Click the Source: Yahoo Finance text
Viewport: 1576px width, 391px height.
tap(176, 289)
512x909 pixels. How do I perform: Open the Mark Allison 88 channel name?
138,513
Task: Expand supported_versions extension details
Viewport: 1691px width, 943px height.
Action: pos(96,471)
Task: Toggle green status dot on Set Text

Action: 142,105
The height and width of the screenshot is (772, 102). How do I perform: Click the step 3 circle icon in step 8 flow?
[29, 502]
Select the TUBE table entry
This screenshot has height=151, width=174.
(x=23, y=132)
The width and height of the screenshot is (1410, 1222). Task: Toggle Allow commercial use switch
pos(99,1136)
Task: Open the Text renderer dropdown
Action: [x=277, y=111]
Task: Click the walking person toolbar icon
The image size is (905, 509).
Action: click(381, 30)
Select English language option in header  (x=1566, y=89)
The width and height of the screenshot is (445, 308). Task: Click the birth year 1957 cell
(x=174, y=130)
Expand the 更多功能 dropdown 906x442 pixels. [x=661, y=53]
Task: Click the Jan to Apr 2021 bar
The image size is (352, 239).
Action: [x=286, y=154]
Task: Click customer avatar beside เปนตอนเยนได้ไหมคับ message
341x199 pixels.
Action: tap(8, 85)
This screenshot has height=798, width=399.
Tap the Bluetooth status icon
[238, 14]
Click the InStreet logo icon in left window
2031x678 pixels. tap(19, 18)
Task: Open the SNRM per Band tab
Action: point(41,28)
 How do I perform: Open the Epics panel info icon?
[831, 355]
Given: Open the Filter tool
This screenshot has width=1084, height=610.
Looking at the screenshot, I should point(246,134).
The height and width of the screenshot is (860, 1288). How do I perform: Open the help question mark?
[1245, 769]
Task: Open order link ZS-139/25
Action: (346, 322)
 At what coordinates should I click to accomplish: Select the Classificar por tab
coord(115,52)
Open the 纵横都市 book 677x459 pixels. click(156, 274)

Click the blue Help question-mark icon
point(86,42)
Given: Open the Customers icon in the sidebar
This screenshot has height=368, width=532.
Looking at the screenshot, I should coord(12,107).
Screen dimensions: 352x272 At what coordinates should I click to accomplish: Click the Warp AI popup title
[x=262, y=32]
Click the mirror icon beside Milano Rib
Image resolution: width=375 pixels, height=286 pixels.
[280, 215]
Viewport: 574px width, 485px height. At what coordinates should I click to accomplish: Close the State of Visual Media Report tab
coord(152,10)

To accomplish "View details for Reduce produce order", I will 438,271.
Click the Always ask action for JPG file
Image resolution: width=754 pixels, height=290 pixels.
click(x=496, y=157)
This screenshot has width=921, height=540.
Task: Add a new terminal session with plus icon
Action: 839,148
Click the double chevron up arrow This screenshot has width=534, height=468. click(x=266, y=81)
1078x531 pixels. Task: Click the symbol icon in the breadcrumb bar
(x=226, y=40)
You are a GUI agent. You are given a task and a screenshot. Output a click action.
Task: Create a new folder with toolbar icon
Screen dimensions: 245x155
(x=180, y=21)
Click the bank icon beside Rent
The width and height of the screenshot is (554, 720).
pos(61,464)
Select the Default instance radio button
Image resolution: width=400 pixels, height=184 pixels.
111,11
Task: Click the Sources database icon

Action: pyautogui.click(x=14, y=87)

────

_Prompt_.
Turn the part of the items above that opens with the line containing "The height and width of the screenshot is (860, 1288)." and closes with the line containing "Action: (346, 322)" into a numbered list, leaving out any blank lines.

_Right answer_.
1. The height and width of the screenshot is (860, 1288). How do I perform: Open the help question mark?
2. [1245, 769]
3. Task: Open order link ZS-139/25
4. Action: (346, 322)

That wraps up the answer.